Concrete Rose is a 2021 young adult novel by Angie Thomas. It is a prequel to The Hate U Give and details a pivotal year in young Maverick Carter's life.


Tropes for this book include:

  • And I'm the Queen of Sheba: Mr. Wyatt after Mav tries to convince him he's not higher than the stratosphere.
    "Aww, Mr. Wyatt! C'mon! I ain't high."
    "And I'm James Brown."
    "You ain't got enough hair for that."
  • Apathetic Student: Iesha. Maverick tries to avert this, but school is the easiest place for him to sleep once he starts working at the grocery store and taking care of his infant son.

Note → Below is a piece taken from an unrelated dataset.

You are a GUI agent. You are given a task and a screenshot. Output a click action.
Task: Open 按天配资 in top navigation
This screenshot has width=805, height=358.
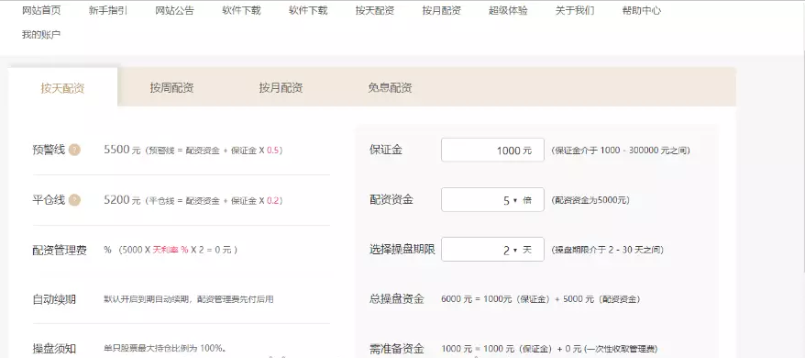(x=375, y=10)
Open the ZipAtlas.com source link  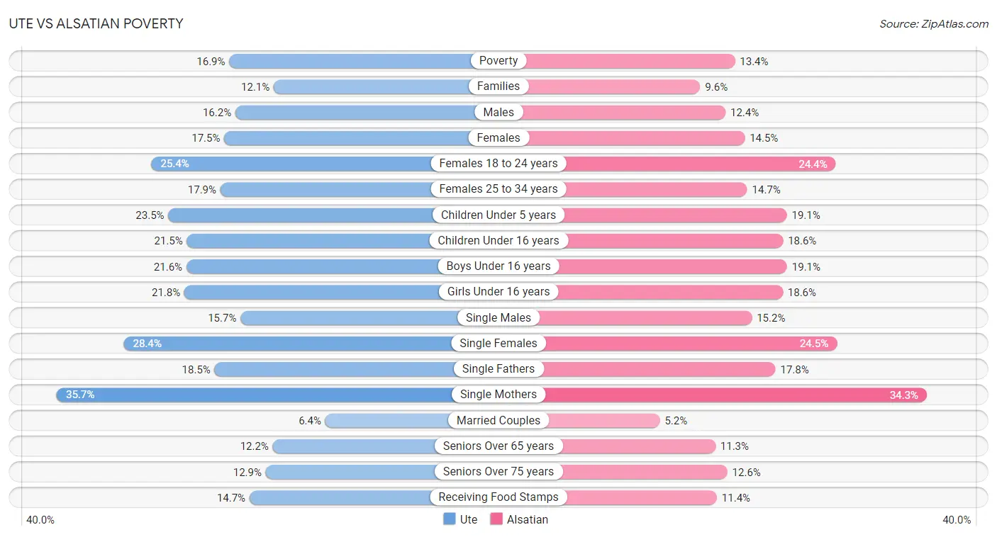pos(934,24)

  • Bittersweet Ending: Maverick seems to have reconciled with Lisa and we know they’ll end up married from The Hate U Give...and we also know that Maverick will eventually only be able to get out of the King Lords by doing jail time in King’s stead, thereby missing some of Seven’s and Starr’s childhoods.
  • Black and Nerdy: In chapter 7, Maverick reveals that he enjoys World lit and is a fan of William Shakespeare’s plays.
  • Blatant Lies: Every time King tells Maverick he doesn’t mind that Iesha’s son is Maverick’s.
  • Chekhov's Gun: Dre's watch. The same watch that Red wears after his murder.
  • Disappeared Dad: Several characters have fathers who are dead, in prison, or just not around. Averted with Maverick, who takes care of Seven as best he knows how.
  • Delusions of Eloquence: P-Nut makes this an art form.
  • Drugs Are Bad: Explored. Selling drugs is very lucrative, and Maverick wants to provide for his son, but he’s also trying to provide for his son legally.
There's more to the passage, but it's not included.